In questo senso, l’antropologo diventa un “professional
stranger”, secondo la definizione di Michael Agar (1996). L’antropologo non fa
dunque parte del gruppo sociale con cui conduce ricerca e non gli è neanche
propriamente estraneo, straniero: in qualche modo costruisce la sua estraneità
professionale a partire dal suo posizionamento metodologico e epistemologico,
ovvero situandosi sulla soglia, sul limite della produzione sociale dei mondi
locali di riferimento. Non solo gioca il suo posizionamento su questa relazione
ambigua, ma diventa egli stesso relazione. È proprio questo peculiare meccanismo
che permette all’etnografo di decentrarsi e produrre una critica sociale che tenda alla decostruzione sul e del campo. Il relatore ha evidenziato tuttavia
come questo rapporto sia fragile e di difficile costruzione: per questo spesso
agli antropologi viene richiesto di passare molto tempo sul campo. L’instabilità
relazionale che si produce e di cui è prodotto rende l’etnografo una figura
mediatrice, un confine, una soglia tra mondi. Tra il mondo della
straordinarietà, a cui appartiene in quanto straniero, e il mondo dell’ordine,
a cui appartiene in quanto quotidiana e viva presenza sul campo. Fava evidenzia
come la relazione tra straordinarietà e ordine non è tuttavia logica, ma si
basa su una “differenziazione relazionale”.

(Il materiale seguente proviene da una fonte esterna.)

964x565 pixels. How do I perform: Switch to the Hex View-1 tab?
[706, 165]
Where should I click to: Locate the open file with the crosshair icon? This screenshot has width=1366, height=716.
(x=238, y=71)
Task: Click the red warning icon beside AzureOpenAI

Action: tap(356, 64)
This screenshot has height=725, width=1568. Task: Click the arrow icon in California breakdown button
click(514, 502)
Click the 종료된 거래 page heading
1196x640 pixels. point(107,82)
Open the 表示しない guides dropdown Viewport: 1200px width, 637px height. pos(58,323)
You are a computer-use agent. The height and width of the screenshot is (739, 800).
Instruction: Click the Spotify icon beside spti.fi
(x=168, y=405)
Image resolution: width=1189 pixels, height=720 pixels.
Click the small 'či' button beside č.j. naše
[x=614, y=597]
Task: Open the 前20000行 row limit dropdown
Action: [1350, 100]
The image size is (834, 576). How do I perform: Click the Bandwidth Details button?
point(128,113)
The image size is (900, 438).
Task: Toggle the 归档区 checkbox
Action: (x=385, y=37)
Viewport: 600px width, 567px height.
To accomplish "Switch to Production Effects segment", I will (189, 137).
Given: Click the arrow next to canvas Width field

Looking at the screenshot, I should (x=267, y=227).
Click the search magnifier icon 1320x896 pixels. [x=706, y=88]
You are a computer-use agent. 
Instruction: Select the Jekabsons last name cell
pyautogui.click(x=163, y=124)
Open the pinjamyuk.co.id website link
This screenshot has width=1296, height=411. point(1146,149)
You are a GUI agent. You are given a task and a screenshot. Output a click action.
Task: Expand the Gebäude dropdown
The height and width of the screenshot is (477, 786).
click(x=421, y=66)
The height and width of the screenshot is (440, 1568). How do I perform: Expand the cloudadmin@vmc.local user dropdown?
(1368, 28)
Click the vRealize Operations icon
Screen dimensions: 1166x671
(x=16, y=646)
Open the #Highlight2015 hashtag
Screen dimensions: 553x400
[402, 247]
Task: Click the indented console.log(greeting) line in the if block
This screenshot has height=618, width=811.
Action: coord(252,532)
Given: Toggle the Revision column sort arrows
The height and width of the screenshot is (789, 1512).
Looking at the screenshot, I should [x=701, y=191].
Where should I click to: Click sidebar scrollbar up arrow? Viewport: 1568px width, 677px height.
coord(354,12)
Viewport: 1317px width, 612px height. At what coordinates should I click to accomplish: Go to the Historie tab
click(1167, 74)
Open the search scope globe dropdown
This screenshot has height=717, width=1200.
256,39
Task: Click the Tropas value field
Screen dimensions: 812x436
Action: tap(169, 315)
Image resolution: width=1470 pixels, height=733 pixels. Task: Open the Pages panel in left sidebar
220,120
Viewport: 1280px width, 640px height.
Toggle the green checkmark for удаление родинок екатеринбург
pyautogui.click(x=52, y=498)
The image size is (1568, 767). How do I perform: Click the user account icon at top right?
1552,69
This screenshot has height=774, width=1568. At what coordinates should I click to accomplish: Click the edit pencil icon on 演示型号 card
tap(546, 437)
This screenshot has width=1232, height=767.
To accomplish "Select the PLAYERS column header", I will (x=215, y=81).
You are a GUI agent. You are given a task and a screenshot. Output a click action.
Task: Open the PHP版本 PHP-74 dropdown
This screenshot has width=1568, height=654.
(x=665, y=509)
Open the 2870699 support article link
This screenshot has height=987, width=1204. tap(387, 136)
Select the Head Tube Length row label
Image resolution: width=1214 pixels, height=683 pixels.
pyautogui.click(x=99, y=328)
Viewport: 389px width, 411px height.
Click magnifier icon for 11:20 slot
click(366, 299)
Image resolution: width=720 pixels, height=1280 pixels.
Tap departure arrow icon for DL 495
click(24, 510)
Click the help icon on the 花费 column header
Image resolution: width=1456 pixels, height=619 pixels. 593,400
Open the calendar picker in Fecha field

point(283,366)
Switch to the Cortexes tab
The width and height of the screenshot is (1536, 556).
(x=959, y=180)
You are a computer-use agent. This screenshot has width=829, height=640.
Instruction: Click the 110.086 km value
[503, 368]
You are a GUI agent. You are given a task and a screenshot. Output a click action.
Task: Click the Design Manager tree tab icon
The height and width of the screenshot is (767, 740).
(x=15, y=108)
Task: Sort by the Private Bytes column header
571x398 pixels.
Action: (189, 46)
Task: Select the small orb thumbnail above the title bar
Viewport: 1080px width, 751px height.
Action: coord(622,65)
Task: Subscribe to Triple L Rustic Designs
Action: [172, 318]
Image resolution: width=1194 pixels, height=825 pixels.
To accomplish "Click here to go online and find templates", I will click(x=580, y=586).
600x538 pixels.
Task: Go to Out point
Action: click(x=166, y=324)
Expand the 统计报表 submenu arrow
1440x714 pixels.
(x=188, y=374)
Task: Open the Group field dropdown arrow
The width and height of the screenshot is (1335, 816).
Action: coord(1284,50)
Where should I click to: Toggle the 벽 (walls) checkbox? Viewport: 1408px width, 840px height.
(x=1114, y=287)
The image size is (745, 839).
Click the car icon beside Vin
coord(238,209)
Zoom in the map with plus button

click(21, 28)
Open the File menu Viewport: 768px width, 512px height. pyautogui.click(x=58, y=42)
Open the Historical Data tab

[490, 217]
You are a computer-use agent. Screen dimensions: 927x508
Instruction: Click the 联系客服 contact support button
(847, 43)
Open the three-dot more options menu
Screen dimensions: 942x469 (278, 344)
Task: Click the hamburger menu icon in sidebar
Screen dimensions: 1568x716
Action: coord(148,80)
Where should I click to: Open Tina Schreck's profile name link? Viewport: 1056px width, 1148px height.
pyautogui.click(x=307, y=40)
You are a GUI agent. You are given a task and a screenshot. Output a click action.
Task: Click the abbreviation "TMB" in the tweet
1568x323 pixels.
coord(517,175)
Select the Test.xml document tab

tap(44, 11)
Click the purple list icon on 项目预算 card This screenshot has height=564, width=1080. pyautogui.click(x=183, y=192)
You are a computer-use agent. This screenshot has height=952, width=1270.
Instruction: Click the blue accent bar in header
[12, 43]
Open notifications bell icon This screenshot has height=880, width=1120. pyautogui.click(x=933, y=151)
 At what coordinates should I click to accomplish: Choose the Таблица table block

In questo modo si produce uno
scarto che risulta tuttavia asimettrico e monodirezionale, perché nasce esattamente
dal rapporto che gli attori sociali di un luogo costruiscono a partire dal
proprio luogo di appartenenza. In questo senso, ogni straniero, in quanto
attinente al mondo dello straordinario, è frutto dell’ordine che vige in un
preciso luogo. Nel momento in cui lo straniero si presenta sulla soglia, allora
nasce la costruzione dell’ospitalità. È lo straniero stesso che attiva questo
dispositivo, esistente ma soggiacente, ponendosi sul limite. Nel nostro caso, l’antropologo
non solo si pone sulla soglia, ma trasgredisce questa frontiera, situandosi
contemporaneamente dentro e fuori dal campo. Facendosi dunque portatore della soglia stessa, diventando
figura mediatrice e dialettica tra il dentro e il fuori. E in questo spazio
mobile l’antropologo deve prendere coscientemente posizione, costituendosi come
figura mediatrice non isomorfa all’ordine di riferimento, ma costruendo uno “spazio
proprio”, secondo la definizione di Michel de Certeau. Per fare ciò Fava
suggerisce che l’antropologia dovrebbe porsi
principalmente come un sapere dell’ascolto più che della parola, una sapere del
dire, più che del detto. E l’ascolto non si deve limitare alle parole, ma deve
raffinarsi tanto da riuscire a comprendere le interazioni, le relazioni e legami che ci circondano.